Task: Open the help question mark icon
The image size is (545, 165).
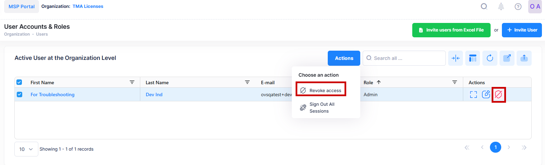Action: pos(518,7)
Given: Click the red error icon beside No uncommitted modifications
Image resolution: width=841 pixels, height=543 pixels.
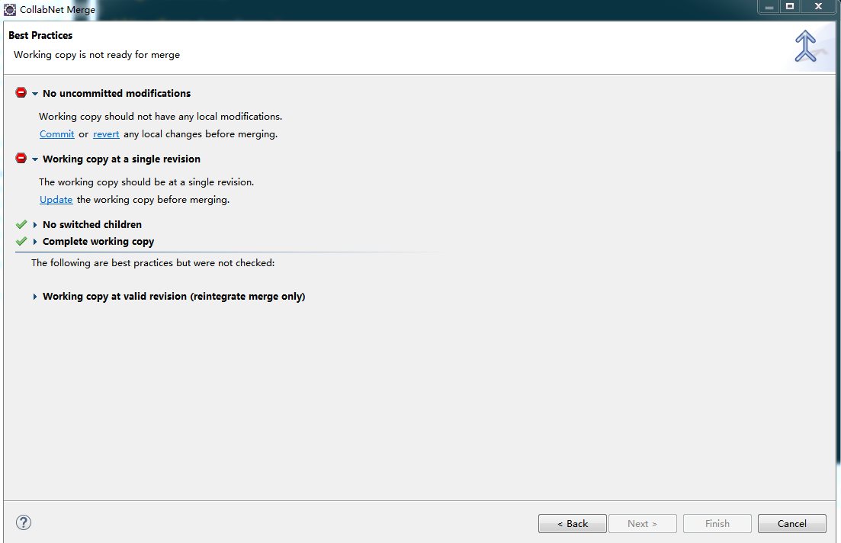Looking at the screenshot, I should 21,92.
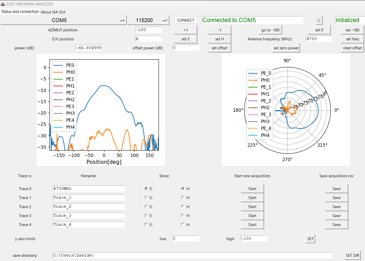Save the Trace 0 acquisition csv
This screenshot has width=365, height=261.
coord(337,189)
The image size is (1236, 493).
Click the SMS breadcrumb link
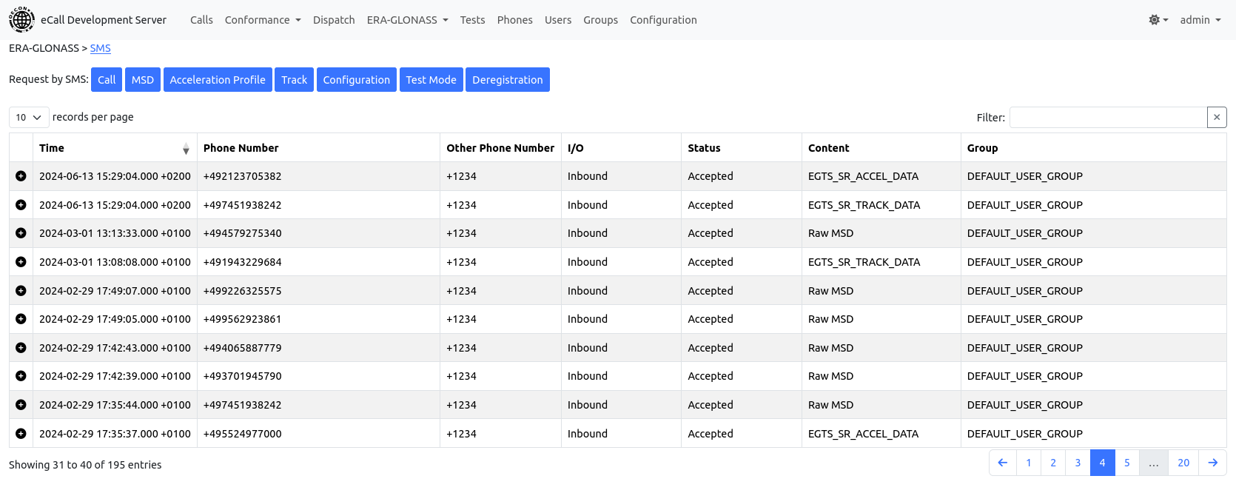[101, 48]
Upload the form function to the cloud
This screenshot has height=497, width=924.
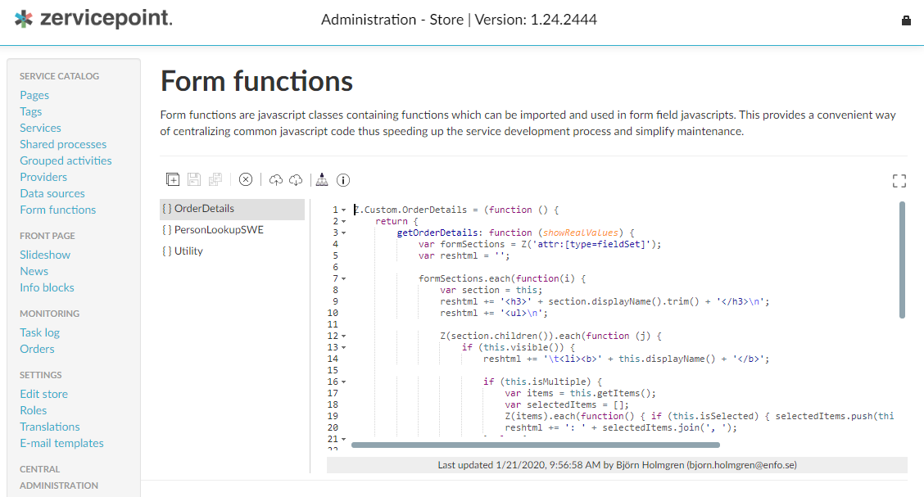pyautogui.click(x=277, y=179)
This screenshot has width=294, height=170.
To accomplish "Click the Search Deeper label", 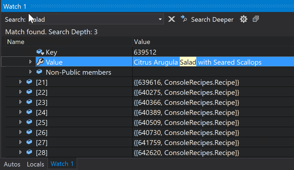I will [x=212, y=19].
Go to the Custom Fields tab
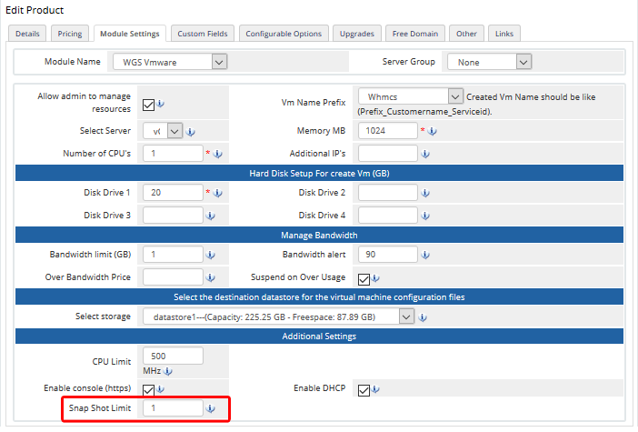 pyautogui.click(x=204, y=34)
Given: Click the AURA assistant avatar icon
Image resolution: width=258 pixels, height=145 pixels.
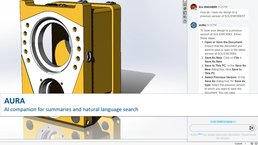Looking at the screenshot, I should point(194,25).
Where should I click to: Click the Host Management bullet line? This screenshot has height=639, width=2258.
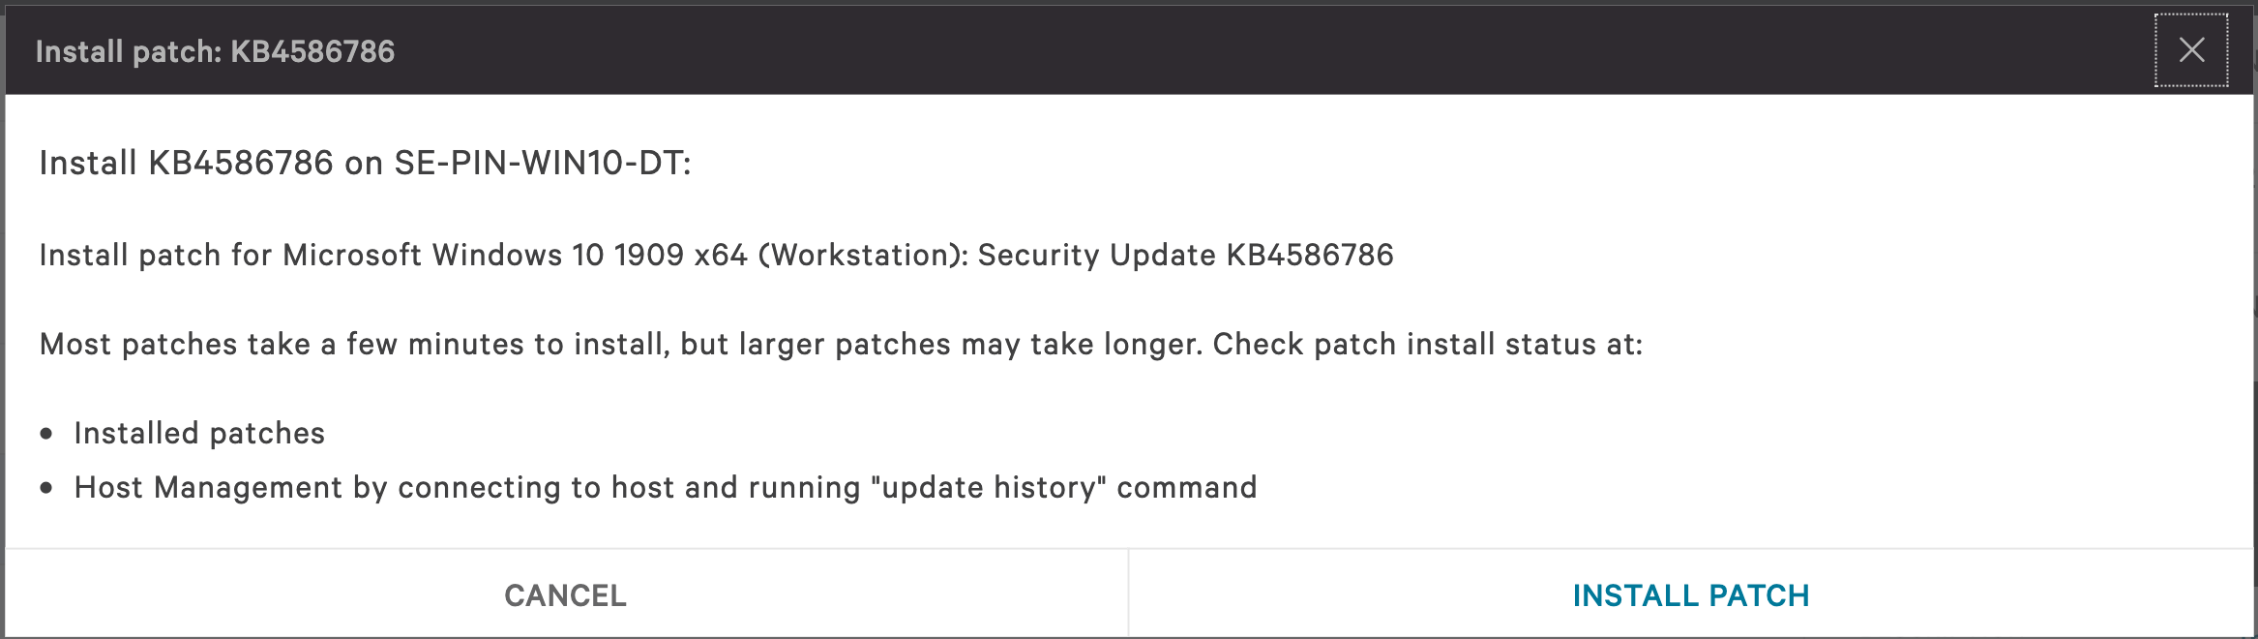click(x=665, y=487)
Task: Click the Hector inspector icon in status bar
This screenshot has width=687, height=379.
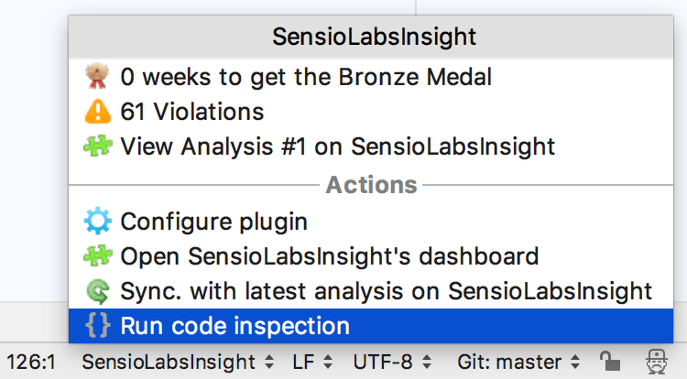Action: [x=656, y=362]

EXERCISE DETAILS
Skip the pictures, please, and transcribe only the lines from the beginning of the material through the one that contains "This screenshot has width=294, height=170.".

YOUR RESPONSE
Task: Open the help question mark icon
The image size is (545, 165).
Action: pos(518,7)
Given: Click the red error icon beside No uncommitted modifications
Image resolution: width=841 pixels, height=543 pixels.
Looking at the screenshot, I should 21,92.
Save the Trace 0 acquisition csv
This screenshot has width=365, height=261.
coord(337,189)
The image size is (1236, 493).
Click the SMS breadcrumb link
[101, 48]
Upload the form function to the cloud
This screenshot has height=497, width=924.
pyautogui.click(x=277, y=179)
This screenshot has width=294, height=170.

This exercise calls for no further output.